* _What to produce_: Reproduce word for word, from the entries below, the line with "Task: Open browser three-dot overflow menu", the line with "You are a computer-use agent. 692x519 pixels.", and every line between them, and nothing more.

(Saved entries)
· · · · ·

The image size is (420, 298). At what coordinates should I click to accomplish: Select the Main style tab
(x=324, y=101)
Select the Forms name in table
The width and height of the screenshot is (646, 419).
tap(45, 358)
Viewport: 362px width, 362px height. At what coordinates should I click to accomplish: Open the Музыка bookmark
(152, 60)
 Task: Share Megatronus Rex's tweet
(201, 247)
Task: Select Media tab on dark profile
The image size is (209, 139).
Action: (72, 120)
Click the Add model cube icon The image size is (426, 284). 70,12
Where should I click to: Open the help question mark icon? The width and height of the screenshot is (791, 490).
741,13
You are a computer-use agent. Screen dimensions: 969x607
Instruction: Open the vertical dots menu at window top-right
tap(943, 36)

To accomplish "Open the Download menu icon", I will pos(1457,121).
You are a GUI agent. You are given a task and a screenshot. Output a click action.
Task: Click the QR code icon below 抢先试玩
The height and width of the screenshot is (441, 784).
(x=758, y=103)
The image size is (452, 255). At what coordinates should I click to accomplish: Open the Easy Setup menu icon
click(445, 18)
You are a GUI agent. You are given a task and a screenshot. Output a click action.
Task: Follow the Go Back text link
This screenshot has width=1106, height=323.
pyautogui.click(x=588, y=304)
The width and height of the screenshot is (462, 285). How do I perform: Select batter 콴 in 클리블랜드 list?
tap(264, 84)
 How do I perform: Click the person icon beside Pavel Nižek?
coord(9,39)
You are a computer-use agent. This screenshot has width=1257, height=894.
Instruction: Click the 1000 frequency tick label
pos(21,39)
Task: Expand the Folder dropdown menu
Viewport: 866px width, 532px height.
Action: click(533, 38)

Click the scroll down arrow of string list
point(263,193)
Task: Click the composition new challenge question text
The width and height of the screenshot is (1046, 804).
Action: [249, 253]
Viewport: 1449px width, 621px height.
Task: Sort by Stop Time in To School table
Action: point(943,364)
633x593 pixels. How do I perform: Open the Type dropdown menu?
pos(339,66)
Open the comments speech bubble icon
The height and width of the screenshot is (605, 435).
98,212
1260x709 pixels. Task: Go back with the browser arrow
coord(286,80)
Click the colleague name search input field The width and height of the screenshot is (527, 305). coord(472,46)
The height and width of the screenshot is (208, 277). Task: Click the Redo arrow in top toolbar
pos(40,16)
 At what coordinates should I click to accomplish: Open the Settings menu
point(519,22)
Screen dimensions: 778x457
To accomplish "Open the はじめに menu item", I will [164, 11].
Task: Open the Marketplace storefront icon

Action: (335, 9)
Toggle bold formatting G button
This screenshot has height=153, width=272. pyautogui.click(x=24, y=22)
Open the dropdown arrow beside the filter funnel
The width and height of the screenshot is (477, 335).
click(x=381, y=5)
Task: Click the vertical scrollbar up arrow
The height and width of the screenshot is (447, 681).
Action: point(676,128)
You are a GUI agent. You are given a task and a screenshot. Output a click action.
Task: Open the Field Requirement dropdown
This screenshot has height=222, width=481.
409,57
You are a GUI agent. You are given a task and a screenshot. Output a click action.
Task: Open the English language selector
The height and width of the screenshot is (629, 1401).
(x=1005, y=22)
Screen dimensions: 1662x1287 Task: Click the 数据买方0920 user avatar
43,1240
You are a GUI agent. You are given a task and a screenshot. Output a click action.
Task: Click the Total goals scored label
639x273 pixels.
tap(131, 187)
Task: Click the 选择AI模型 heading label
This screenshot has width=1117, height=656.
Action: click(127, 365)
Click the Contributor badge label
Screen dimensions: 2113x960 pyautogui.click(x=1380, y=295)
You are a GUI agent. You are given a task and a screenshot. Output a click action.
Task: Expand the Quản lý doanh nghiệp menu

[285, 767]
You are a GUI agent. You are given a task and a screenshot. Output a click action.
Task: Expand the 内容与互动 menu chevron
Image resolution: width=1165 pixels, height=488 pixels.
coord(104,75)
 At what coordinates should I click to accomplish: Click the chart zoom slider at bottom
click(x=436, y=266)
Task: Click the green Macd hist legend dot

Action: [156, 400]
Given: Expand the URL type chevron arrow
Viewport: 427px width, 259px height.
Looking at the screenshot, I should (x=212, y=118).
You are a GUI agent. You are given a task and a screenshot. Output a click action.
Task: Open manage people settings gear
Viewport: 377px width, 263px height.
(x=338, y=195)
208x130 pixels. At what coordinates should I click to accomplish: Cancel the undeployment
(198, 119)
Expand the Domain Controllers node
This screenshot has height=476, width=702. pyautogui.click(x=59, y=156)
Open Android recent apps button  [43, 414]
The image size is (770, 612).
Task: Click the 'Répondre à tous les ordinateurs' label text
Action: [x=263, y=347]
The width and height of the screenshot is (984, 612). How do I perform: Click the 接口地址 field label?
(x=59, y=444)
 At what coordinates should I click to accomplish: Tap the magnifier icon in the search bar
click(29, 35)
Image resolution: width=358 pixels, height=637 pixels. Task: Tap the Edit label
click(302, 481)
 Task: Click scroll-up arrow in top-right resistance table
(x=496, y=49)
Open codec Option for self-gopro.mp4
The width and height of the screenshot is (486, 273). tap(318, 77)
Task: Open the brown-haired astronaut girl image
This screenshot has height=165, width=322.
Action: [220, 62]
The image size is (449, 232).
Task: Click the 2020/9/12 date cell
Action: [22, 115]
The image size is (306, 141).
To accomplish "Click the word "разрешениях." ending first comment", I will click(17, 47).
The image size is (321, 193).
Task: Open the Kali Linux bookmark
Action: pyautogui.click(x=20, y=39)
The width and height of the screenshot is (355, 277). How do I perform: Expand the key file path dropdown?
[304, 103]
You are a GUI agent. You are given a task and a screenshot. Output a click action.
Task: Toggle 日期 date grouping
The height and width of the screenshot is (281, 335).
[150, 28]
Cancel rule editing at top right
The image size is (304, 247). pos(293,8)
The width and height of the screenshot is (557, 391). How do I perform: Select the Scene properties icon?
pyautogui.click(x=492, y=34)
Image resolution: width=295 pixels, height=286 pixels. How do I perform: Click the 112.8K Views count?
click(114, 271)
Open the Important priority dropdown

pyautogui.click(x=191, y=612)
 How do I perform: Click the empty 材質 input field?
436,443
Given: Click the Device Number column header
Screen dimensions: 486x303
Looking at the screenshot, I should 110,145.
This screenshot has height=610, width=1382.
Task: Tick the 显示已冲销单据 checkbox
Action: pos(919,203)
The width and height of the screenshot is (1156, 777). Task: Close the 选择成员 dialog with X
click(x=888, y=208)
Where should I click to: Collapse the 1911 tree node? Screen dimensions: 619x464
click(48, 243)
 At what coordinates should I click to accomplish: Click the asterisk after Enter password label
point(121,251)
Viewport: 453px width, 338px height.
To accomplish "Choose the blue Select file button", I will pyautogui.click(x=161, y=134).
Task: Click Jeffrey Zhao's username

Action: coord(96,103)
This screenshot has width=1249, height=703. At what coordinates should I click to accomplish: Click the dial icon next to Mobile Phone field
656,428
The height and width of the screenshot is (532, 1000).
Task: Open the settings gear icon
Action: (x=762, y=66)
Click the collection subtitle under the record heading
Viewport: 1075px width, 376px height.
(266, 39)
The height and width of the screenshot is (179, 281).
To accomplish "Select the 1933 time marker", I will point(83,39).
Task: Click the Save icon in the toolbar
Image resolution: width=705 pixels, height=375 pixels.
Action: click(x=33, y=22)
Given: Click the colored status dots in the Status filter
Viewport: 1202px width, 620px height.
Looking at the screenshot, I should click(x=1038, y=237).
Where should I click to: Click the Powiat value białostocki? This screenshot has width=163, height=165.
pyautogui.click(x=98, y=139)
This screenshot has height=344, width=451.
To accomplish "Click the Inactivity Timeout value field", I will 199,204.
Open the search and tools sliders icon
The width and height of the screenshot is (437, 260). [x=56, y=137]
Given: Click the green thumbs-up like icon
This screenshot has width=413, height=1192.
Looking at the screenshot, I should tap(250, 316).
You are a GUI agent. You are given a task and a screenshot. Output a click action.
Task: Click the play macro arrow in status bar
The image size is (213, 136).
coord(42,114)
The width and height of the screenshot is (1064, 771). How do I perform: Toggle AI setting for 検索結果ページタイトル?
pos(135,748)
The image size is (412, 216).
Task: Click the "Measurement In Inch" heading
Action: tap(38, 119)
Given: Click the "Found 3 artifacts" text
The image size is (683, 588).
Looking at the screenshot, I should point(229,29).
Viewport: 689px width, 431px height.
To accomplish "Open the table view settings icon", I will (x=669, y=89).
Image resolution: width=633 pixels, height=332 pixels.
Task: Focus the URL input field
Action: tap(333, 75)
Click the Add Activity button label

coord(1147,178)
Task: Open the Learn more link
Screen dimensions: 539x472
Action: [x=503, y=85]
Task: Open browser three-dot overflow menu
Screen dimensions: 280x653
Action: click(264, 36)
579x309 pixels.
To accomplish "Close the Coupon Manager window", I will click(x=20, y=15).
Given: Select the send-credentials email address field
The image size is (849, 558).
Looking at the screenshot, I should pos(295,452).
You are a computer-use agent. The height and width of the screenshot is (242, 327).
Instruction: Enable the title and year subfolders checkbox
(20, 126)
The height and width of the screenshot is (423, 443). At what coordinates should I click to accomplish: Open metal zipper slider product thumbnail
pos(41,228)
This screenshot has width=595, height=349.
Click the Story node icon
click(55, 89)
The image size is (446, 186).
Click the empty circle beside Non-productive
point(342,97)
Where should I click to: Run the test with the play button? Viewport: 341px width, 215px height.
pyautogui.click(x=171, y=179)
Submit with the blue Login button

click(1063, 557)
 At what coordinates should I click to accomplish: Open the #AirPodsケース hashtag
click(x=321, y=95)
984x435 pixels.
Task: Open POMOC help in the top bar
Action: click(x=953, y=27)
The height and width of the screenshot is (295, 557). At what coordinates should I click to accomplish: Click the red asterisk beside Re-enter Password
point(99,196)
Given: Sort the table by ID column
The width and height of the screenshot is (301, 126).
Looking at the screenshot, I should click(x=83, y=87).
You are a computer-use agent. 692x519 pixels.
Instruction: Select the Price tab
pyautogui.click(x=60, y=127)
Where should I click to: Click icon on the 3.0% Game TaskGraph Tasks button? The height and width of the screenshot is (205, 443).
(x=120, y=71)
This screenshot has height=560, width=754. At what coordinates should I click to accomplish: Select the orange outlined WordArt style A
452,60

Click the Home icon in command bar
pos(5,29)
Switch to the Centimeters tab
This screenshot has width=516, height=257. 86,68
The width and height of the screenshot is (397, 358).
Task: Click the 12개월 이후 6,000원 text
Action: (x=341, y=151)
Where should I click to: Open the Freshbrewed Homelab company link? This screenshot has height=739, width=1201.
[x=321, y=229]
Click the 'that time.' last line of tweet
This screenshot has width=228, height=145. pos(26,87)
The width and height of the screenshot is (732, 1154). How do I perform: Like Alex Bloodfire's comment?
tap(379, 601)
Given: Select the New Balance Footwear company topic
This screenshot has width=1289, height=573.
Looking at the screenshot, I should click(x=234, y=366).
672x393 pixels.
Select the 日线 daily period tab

· · · · ·

* _Answer space_:
Task: Open browser three-dot overflow menu
Screen dimensions: 280x653
Action: click(264, 36)
579x309 pixels.
To accomplish "Close the Coupon Manager window", I will click(x=20, y=15).
Given: Select the send-credentials email address field
The image size is (849, 558).
Looking at the screenshot, I should pos(295,452).
You are a computer-use agent. The height and width of the screenshot is (242, 327).
Instruction: Enable the title and year subfolders checkbox
(20, 126)
The height and width of the screenshot is (423, 443). At what coordinates should I click to accomplish: Open metal zipper slider product thumbnail
pos(41,228)
This screenshot has width=595, height=349.
Click the Story node icon
click(55, 89)
The image size is (446, 186).
Click the empty circle beside Non-productive
point(342,97)
Where should I click to: Run the test with the play button? Viewport: 341px width, 215px height.
pyautogui.click(x=171, y=179)
Submit with the blue Login button

click(1063, 557)
 At what coordinates should I click to accomplish: Open the #AirPodsケース hashtag
click(x=321, y=95)
984x435 pixels.
Task: Open POMOC help in the top bar
Action: click(x=953, y=27)
The height and width of the screenshot is (295, 557). At what coordinates should I click to accomplish: Click the red asterisk beside Re-enter Password
point(99,196)
Given: Sort the table by ID column
The width and height of the screenshot is (301, 126).
Looking at the screenshot, I should click(x=83, y=87).
You are a computer-use agent. 692x519 pixels.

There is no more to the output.